- Try it -
Give back the full set of entries exactly, keeping each line intact.

- Source information -

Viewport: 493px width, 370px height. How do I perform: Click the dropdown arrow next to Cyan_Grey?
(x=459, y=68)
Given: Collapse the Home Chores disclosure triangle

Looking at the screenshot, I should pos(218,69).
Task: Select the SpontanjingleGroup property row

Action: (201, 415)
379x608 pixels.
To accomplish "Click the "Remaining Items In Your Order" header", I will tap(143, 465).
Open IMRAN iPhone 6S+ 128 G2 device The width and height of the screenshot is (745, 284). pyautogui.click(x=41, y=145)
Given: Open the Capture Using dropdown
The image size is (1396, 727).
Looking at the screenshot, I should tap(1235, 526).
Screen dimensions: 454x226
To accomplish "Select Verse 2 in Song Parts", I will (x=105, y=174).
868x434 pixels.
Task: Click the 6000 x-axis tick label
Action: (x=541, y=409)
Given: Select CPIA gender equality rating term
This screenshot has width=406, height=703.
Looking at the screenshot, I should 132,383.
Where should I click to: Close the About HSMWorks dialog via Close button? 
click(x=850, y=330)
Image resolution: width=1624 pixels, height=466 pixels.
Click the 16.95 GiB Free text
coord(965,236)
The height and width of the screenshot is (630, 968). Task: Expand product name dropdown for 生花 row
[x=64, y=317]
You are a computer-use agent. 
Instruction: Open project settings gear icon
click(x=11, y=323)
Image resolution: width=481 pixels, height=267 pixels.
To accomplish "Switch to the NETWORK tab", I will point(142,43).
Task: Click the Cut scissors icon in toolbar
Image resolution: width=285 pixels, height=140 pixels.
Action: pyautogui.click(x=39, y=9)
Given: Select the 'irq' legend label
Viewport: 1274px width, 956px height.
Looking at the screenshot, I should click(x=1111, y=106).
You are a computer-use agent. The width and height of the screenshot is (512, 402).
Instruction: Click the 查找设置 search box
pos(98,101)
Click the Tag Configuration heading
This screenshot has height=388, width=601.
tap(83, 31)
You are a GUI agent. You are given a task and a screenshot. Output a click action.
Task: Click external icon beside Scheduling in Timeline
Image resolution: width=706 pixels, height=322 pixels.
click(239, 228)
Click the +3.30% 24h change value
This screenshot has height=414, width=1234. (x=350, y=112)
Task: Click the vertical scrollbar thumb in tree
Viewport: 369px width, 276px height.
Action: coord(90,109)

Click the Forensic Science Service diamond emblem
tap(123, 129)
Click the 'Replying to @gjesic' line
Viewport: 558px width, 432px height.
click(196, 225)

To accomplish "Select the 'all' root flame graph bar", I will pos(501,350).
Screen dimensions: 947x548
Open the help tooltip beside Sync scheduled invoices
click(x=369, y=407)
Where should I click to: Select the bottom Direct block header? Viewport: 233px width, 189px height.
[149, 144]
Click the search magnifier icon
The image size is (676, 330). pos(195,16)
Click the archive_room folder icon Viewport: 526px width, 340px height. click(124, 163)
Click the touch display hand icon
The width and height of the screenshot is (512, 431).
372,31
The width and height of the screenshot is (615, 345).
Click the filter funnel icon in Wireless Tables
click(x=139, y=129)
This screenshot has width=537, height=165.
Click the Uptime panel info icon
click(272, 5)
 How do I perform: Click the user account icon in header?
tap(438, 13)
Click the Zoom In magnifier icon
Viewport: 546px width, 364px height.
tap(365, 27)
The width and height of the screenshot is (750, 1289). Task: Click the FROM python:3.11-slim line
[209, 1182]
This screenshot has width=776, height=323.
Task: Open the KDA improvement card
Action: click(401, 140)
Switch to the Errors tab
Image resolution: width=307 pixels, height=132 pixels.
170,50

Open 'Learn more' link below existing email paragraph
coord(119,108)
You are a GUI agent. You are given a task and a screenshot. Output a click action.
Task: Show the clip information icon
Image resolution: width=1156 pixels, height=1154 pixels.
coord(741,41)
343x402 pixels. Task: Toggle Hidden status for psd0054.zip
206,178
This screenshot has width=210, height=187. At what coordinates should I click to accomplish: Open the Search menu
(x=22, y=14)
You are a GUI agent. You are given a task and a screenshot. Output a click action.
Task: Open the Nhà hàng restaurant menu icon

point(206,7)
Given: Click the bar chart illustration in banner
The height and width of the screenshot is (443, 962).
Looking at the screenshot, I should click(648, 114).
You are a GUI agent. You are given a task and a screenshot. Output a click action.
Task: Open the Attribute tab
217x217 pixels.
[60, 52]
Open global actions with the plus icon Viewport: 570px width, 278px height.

- Written reply -
Viewport: 493px width, 370px height. How do I perform: Click the dropdown arrow next to Cyan_Grey?
(x=459, y=68)
Given: Collapse the Home Chores disclosure triangle

Looking at the screenshot, I should pos(218,69).
Task: Select the SpontanjingleGroup property row

Action: (201, 415)
379x608 pixels.
To accomplish "Click the "Remaining Items In Your Order" header", I will tap(143, 465).
Open IMRAN iPhone 6S+ 128 G2 device The width and height of the screenshot is (745, 284). pyautogui.click(x=41, y=145)
Given: Open the Capture Using dropdown
The image size is (1396, 727).
Looking at the screenshot, I should tap(1235, 526).
Screen dimensions: 454x226
To accomplish "Select Verse 2 in Song Parts", I will (x=105, y=174).
868x434 pixels.
Task: Click the 6000 x-axis tick label
Action: (x=541, y=409)
Given: Select CPIA gender equality rating term
This screenshot has width=406, height=703.
Looking at the screenshot, I should 132,383.
Where should I click to: Close the About HSMWorks dialog via Close button? 
click(x=850, y=330)
Image resolution: width=1624 pixels, height=466 pixels.
Click the 16.95 GiB Free text
coord(965,236)
The height and width of the screenshot is (630, 968). Task: Expand product name dropdown for 生花 row
[x=64, y=317]
You are a computer-use agent. 
Instruction: Open project settings gear icon
click(x=11, y=323)
Image resolution: width=481 pixels, height=267 pixels.
To accomplish "Switch to the NETWORK tab", I will point(142,43).
Task: Click the Cut scissors icon in toolbar
Image resolution: width=285 pixels, height=140 pixels.
Action: pyautogui.click(x=39, y=9)
Given: Select the 'irq' legend label
Viewport: 1274px width, 956px height.
Looking at the screenshot, I should click(x=1111, y=106).
You are a computer-use agent. The width and height of the screenshot is (512, 402).
Instruction: Click the 查找设置 search box
pos(98,101)
Click the Tag Configuration heading
This screenshot has height=388, width=601.
tap(83, 31)
You are a GUI agent. You are given a task and a screenshot. Output a click action.
Task: Click external icon beside Scheduling in Timeline
Image resolution: width=706 pixels, height=322 pixels.
click(239, 228)
Click the +3.30% 24h change value
This screenshot has height=414, width=1234. (x=350, y=112)
Task: Click the vertical scrollbar thumb in tree
Viewport: 369px width, 276px height.
Action: coord(90,109)

Click the Forensic Science Service diamond emblem
tap(123, 129)
Click the 'Replying to @gjesic' line
Viewport: 558px width, 432px height.
click(196, 225)

To accomplish "Select the 'all' root flame graph bar", I will pos(501,350).
Screen dimensions: 947x548
Open the help tooltip beside Sync scheduled invoices
click(x=369, y=407)
Where should I click to: Select the bottom Direct block header? Viewport: 233px width, 189px height.
[149, 144]
Click the search magnifier icon
The image size is (676, 330). pos(195,16)
Click the archive_room folder icon Viewport: 526px width, 340px height. click(124, 163)
Click the touch display hand icon
The width and height of the screenshot is (512, 431).
372,31
The width and height of the screenshot is (615, 345).
Click the filter funnel icon in Wireless Tables
click(x=139, y=129)
This screenshot has width=537, height=165.
Click the Uptime panel info icon
click(272, 5)
 How do I perform: Click the user account icon in header?
tap(438, 13)
Click the Zoom In magnifier icon
Viewport: 546px width, 364px height.
tap(365, 27)
The width and height of the screenshot is (750, 1289). Task: Click the FROM python:3.11-slim line
[209, 1182]
This screenshot has width=776, height=323.
Task: Open the KDA improvement card
Action: click(401, 140)
Switch to the Errors tab
Image resolution: width=307 pixels, height=132 pixels.
170,50

Open 'Learn more' link below existing email paragraph
coord(119,108)
You are a GUI agent. You are given a task and a screenshot. Output a click action.
Task: Show the clip information icon
Image resolution: width=1156 pixels, height=1154 pixels.
coord(741,41)
343x402 pixels. Task: Toggle Hidden status for psd0054.zip
206,178
This screenshot has width=210, height=187. At what coordinates should I click to accomplish: Open the Search menu
(x=22, y=14)
You are a GUI agent. You are given a task and a screenshot. Output a click action.
Task: Open the Nhà hàng restaurant menu icon

point(206,7)
Given: Click the bar chart illustration in banner
The height and width of the screenshot is (443, 962).
Looking at the screenshot, I should click(648, 114).
You are a GUI agent. You are given a task and a screenshot. Output a click action.
Task: Open the Attribute tab
217x217 pixels.
[60, 52]
Open global actions with the plus icon Viewport: 570px width, 278px height.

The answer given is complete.